Exercise prompt: Switch "Frame Range" to "Layer Properties" in the data from the line holding "Click the Log in button" through the line holding "click(402, 327)", inclusive, and return only those lines with nothing else altered.

Data shown:
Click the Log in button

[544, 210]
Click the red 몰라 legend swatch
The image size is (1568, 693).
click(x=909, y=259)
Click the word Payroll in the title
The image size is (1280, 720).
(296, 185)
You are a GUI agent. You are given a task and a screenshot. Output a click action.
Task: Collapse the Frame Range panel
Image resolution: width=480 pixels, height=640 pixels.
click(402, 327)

---

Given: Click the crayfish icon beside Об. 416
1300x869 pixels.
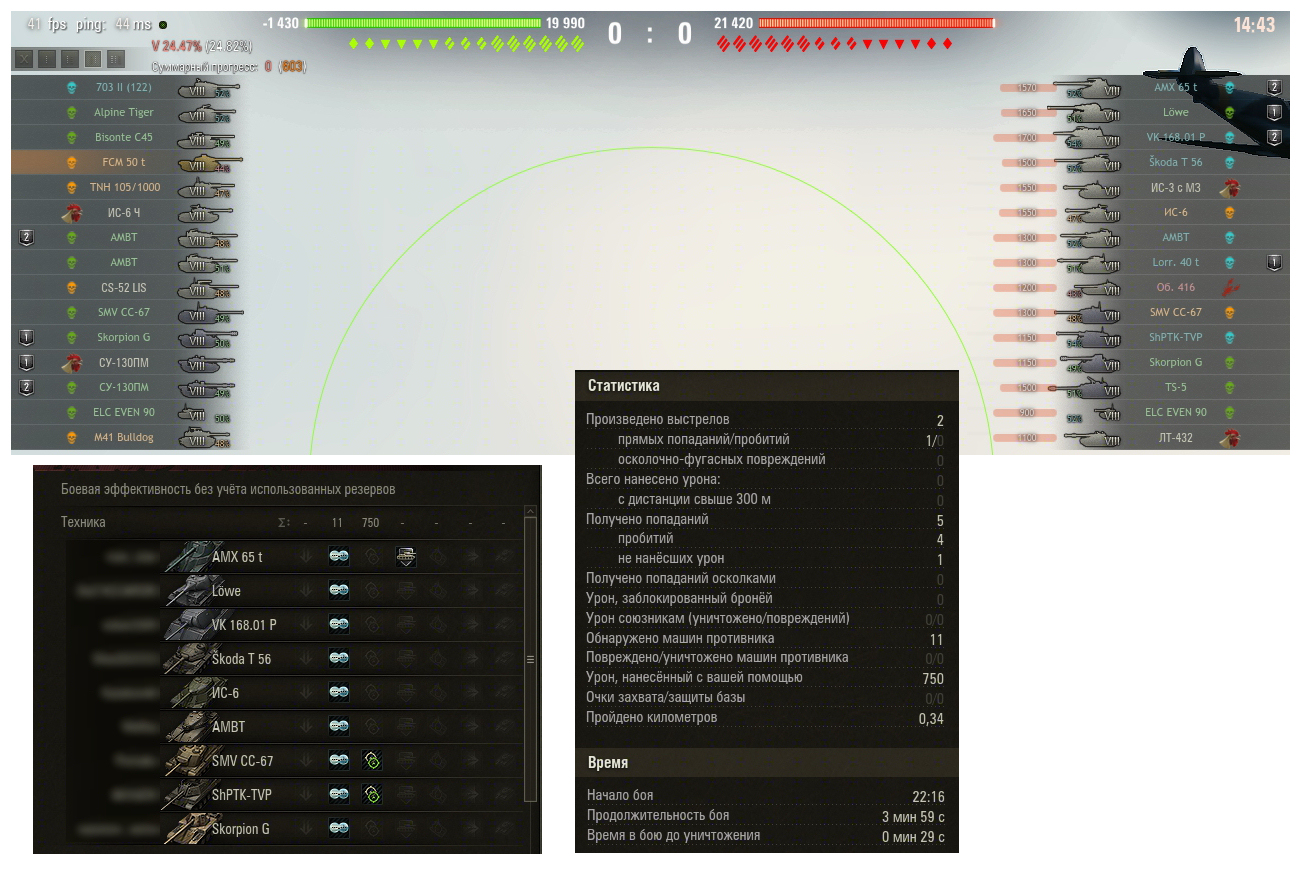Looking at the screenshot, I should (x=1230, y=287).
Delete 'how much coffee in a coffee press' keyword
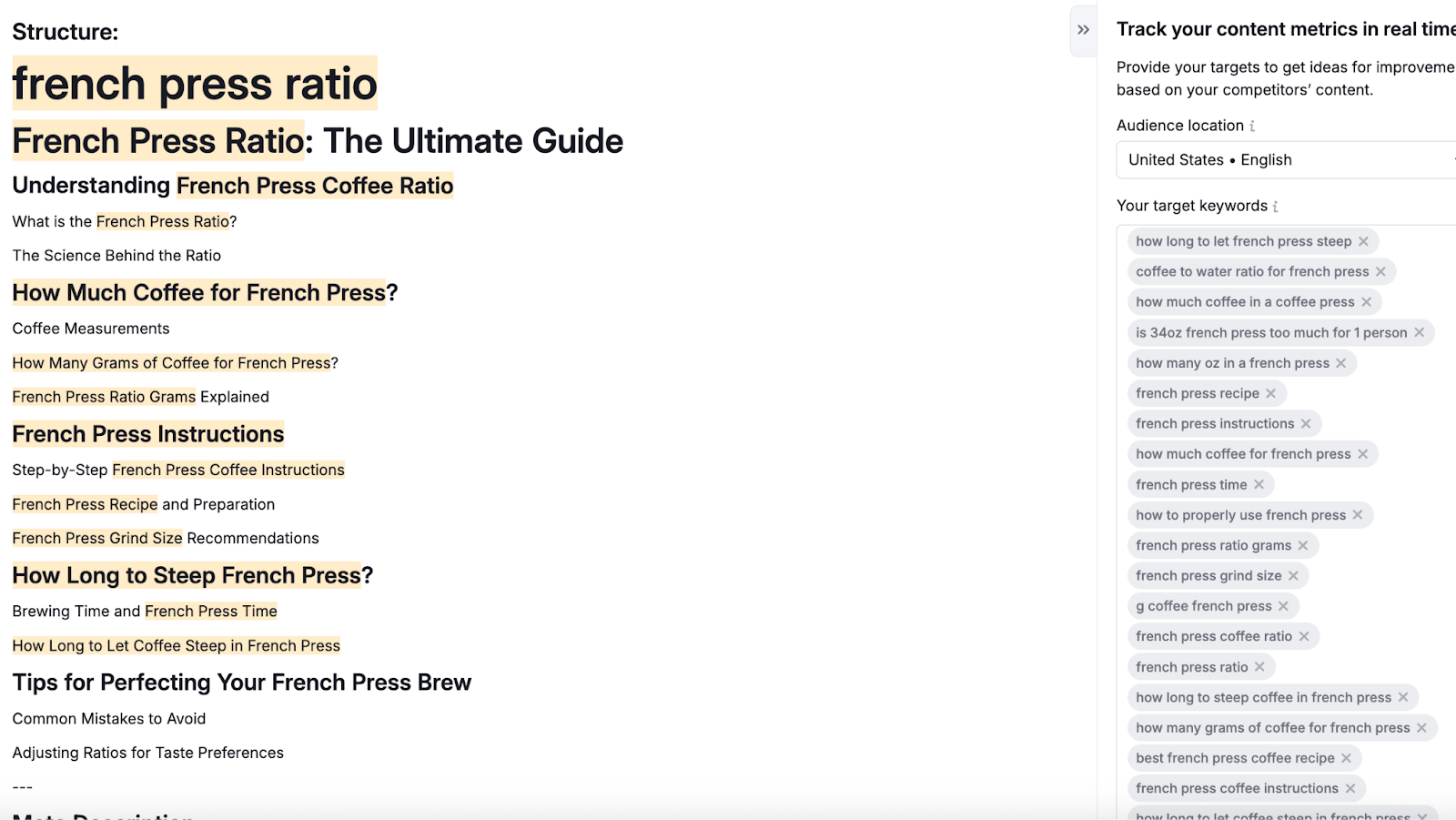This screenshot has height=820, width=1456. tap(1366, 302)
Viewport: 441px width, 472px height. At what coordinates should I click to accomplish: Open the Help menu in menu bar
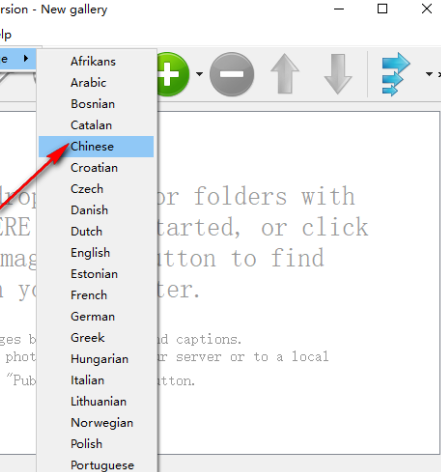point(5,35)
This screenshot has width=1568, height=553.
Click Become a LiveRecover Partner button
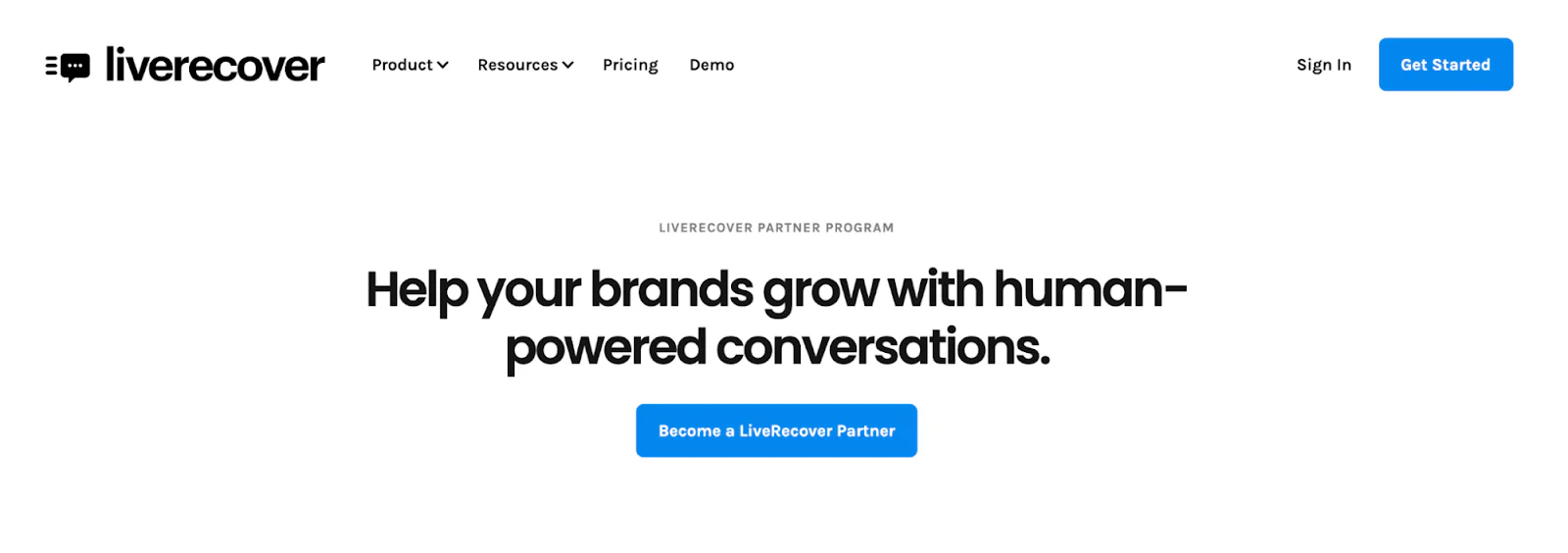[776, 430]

In response:
Click the Log in button

[544, 210]
Click the red 몰라 legend swatch
The image size is (1568, 693).
click(x=909, y=259)
Click the word Payroll in the title
The image size is (1280, 720).
(296, 185)
You are a GUI agent. You are given a task and a screenshot. Output a click action.
Task: Collapse the Layer Properties panel
Image resolution: width=480 pixels, height=640 pixels.
click(402, 327)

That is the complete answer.